Women should keep their own obstetric notes, in which all the health professionals involved make their documentation, and all pregnancy results are filed. These are then stored with the main hospital records following delivery.

Women with an uncomplicated first pregnancy would normally be seen 10 times during the pregnancy and parous women who have had previous uncomplicated pregnancies seven times.

Typical timing of antenatal visits, which might be with GP, midwife or obstetrician, for a nulliparous woman are outlined below.

Booking (6–12 weeks)

A medical, gynaecological, obstetric, family and social history should be taken. Drugs and allergies are recorded. Examination should include height and weight, and calculation of BMI. Booking blood pressure must be recorded. Breast or pelvic examination is not indicated and should never be performed in the antenatal setting without a specific indication and informed consent from the woman, with a chaperone present. One such indication for pelvic examination is in a woman with a history of female genital mutilation, who may need early referral to a specialist clinic for antenatal de-infibulation, and a management plan made for delivery.

First-trimester scan should be arranged to confirm dates and screen for Down’s syndrome. If the woman presents after 14 weeks a scan should be arranged to confirm gestation (by biparietal diameter or head circumference) and serum screening for Down’s syndrome offered. Urine should be checked for proteinuria and a midstream urine sample sent to screen for asymptomatic bacteriuria. Booking blood tests should be taken. The woman should be referred to an obstetrician if indicated from the previous history. Information should be given on diet, smoking, alcohol, exercise (see prepregnancy counseling, above) and antenatal care.

Booking blood tests

All the tests should be explained including the reasons why they are being taken and what action might be taken if the results are abnormal:

Rhesus disease and other red-cell alloimmune antibodies

All women should have their blood sent for group and antibody screen at booking as 15% are Rhesus-negative (they do not carry the Rhesus D antigen on their red blood cells). These women are, therefore, at risk of developing anti-D antibodies to a Rhesus-positive fetus.

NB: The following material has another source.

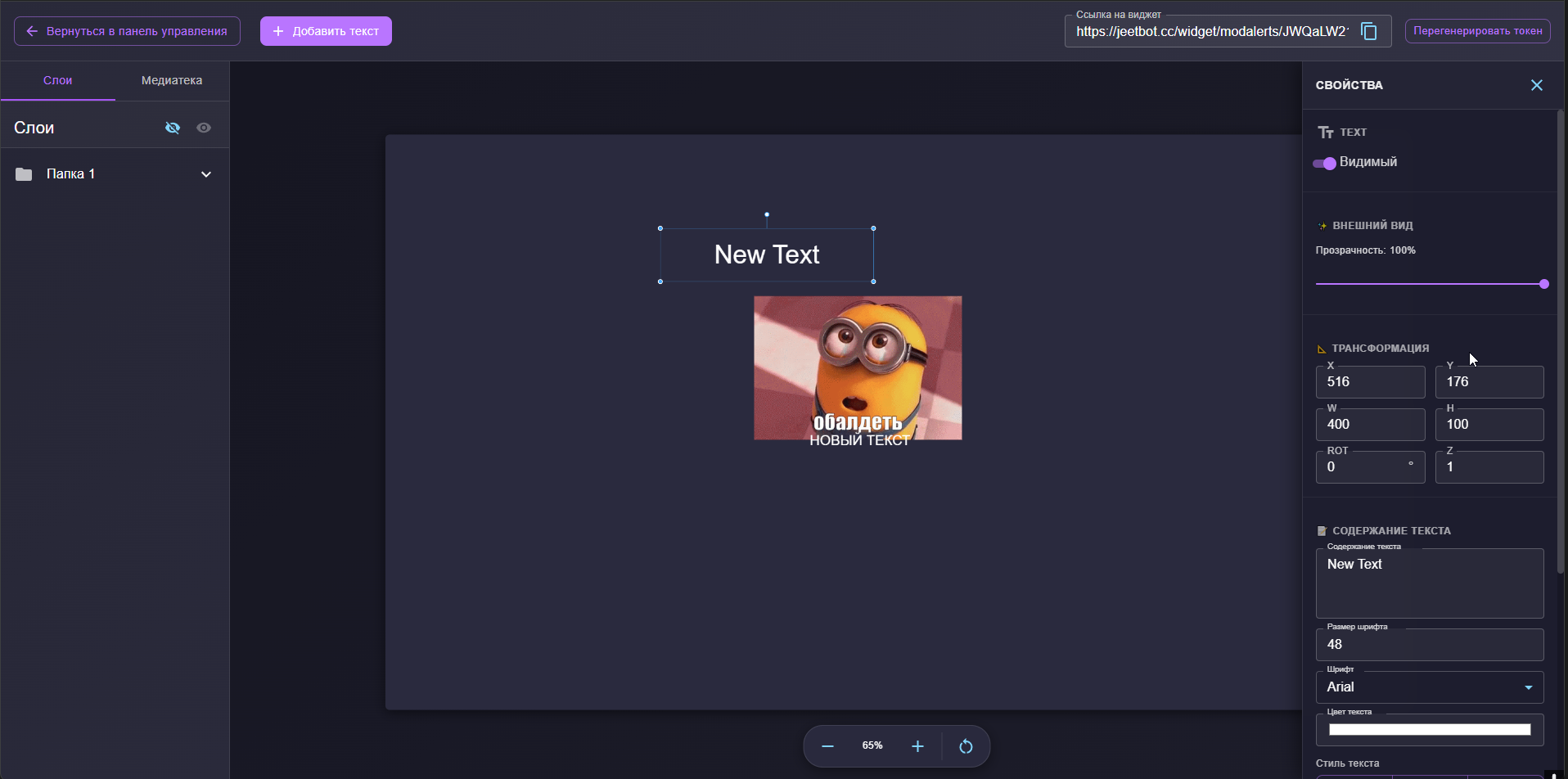Copy the widget link with the copy icon
The width and height of the screenshot is (1568, 779).
coord(1368,31)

This would not usually occur in a first pregnancy unless sensitization had occurred previously, for example from a blood transfusion. Potentially sensitizing events in the pregnancy include:

Haemolytic disease of the fetus involves anaemia and fetal hydrops, which can result in fetal death if not treated by intrauterine blood transfusion.

The rate of sensitization has reduced to 1.5% by the use of anti-D at delivery and at potentially sensitizing events. However, it is estimated that this rate will reduce to 0.3% if routine anti-D prophylaxis is given to all Rhesus-negative women at 28 and 34 weeks as well as at delivery.

A standard dose of 500 IU anti-D antibody should be given by intramuscular injection at 28 weeks and 34 weeks as well as 500 IU within 72 hours of delivery (if the baby is Rhesus-positive), to prevent development of anti-D antibodies in a non-sensitized mother. Many units have not implemented this policy due to cost and, therefore, use the traditional strategy of giving anti-D antenatally after a potentially sensitizing event. In this case a Kleihauer test should be taken before giving the anti-D. This gives an indication of the volume of fetomaternal haemorrhage by estimating the number of fetal cells present in the maternal circulation. If the result is greater than 4 ml then the anti-D dose needs to be increased accordingly, after liaison with the haematologist.

Women who already have anti-D antibodies, whether from previous pregnancy sensitization or from a blood transfusion in the past, should not be given anti-D prophylaxis, but have their anti-D titre monitored every 4 weeks from booking. If the antibody titre increases to 15 IU/ml then fetal anaemia is likely and cordocentesis may be needed to estimate fetal haemoglobin and allow transfusion of the fetus if necessary.